Anyone know of one they would recommend ?


----------



## Caveat (22 Aug 2008)

Depends what you're into maybe but isn't there a _Lemongrass_ (Thai/Indonesian etc) in Blackrock? It's usually good in my experience.


----------



## z106 (22 Aug 2008)

Ok - sounds good.


----------



## nai (22 Aug 2008)

there is no lemongrass but I can recommend CHI - thai food and is very good


----------



## Caveat (22 Aug 2008)

Ooops - sorry - I think it might be_ Dalkey_ now that I think of it (or even _Monkstown_? )

_Edit: Jaysus I'm really messing this up - "The Blue Orchid" is the place in Blackrock I was thinking of!_


----------



## tara83 (22 Aug 2008)

Have a look on menupages.ie.  You sort by the type of cusine and the area


----------



## TreeTiger (23 Aug 2008)

It would be very helpful if you gave some guidelines as to what you like, OP.  There are lots of restaurants in Blackrock from McDonalds to Dali's (which got a fairly unimpressive write up in one of the national papers recently,  a write up I woudn't argue with bearing in mind my one and only experience with them a few years ago.  Eddie Rockets there is popular with many younger people I believe (around leaving cert generation! - that said I've no problem with a quick meal in Eddie Rockets but wouldn't go there for romance  )

The Blue Orchid (which for many years was the Japanese Ayumi Ya which I loved) is pleasant in atmosphere but I wouldn't rave about the food.  There is a TGI Fridays a few yards away and an Italian in the same building as TGI's if I'm correct.

If you like Indian and are willing to travel an extra 3 to 5 minutes up the road from Blue Orchid & TGI's there is a place called Indian Summer right behind the Mill House pub which I've been to 3 or 4 times and never been disappointed, they will cook your meal cool or spicy to order.

As tara83 mentioned, have a look at menupages.ie - you can constrain searches to a particular area, see the menu of a restaurant and read some reviews of same.

As an afterthought, have a look at Monkstown just down the road from Blackrock, there are some very good restaurants there, the only ones I've been to in the last year or so were Valparaiso & Bistro Spice which were both very good in my opinion.


----------



## cinders (29 Aug 2008)

nai said:


> there is no lemongrass but I can recommend CHI - thai food and is very good


 

Lemongrass is/was above what was Conways pub - on the mainstreet just up from Xtravision.  There is a restaurant downstairs too.  

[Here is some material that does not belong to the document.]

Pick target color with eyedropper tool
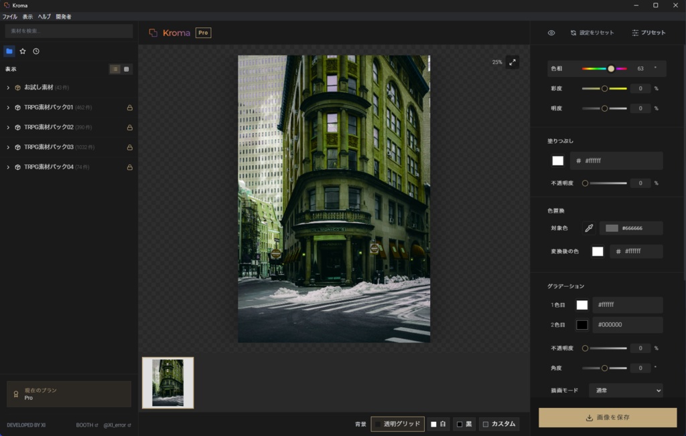The height and width of the screenshot is (436, 686). [589, 228]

Wouldn't be keen on Chi myself, but I'm a fussy eater!   A few of the pubs do food - Tonic has a separate restaurant section.  As other posters have said, if you head towards Monkstown or Stillorgan/Kilmacud, there are some nice restaurants.  

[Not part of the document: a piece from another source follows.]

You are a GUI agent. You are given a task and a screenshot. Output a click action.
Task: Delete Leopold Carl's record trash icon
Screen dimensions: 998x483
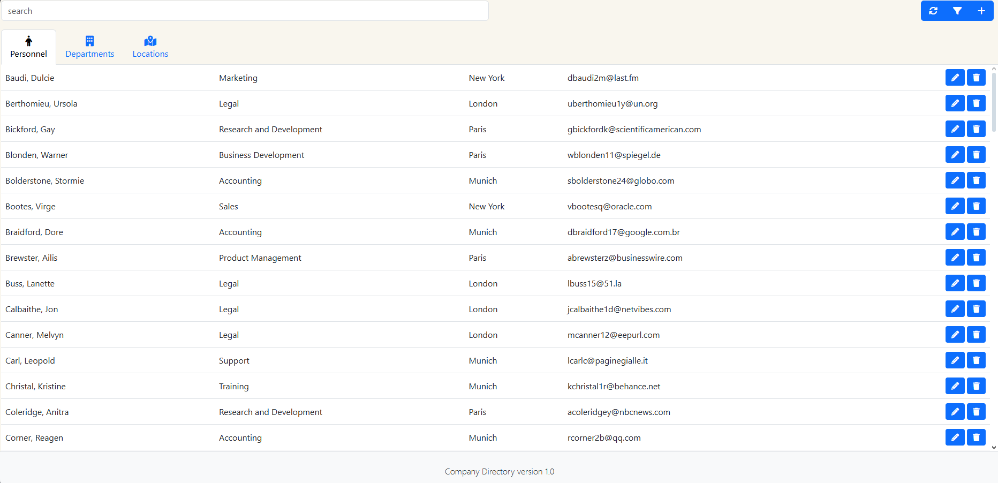tap(976, 360)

Diep Noodle have opened a take-away in Blackrock on the main st, if you want to stay home!


----------



## newirishman (29 Aug 2008)

Strongly recommend Dali's if you want to go for some fancier dinner - [broken link removed]


----------



## wheeler (17 Dec 2008)

Chi is awful... low quality meat and they are suffering an identify crisis when it comes to their sauces.


----------



## DerKaiser (17 Dec 2008)

TreeTiger said:


> If you like Indian and are willing to travel an extra 3 to 5 minutes up the road from Blue Orchid & TGI's there is a place called Indian Summer right behind the Mill House pub which I've been to 3 or 4 times and never been disappointed, they will cook your meal cool or spicy to order.


 
The Akash is a perfectly good Indian right in the middle of Blackrock.

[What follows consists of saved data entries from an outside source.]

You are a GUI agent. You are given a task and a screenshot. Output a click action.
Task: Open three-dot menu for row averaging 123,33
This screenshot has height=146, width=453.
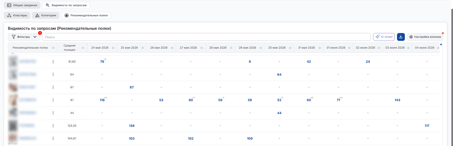53,126
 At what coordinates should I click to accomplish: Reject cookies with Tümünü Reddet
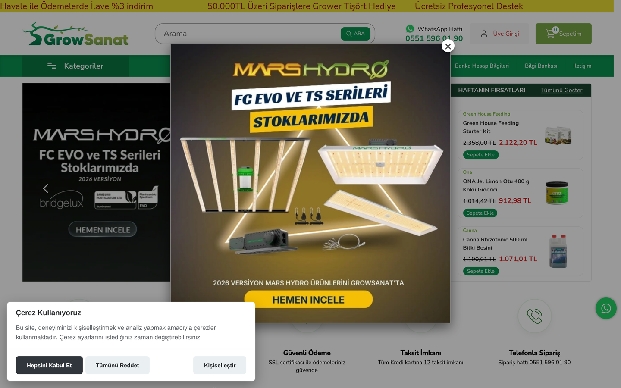pyautogui.click(x=117, y=365)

Tonic do great food in either the bar or slightly less casual restaurant section. 

The Seafood dishes in Chi are very good

Haven't a clue if Da Robertos is still open but that is a very good Italian as is Enricos (Slightly more casual)

Dali's for me is too pricy for what you get, there's always issues with over cooking or under cooking


----------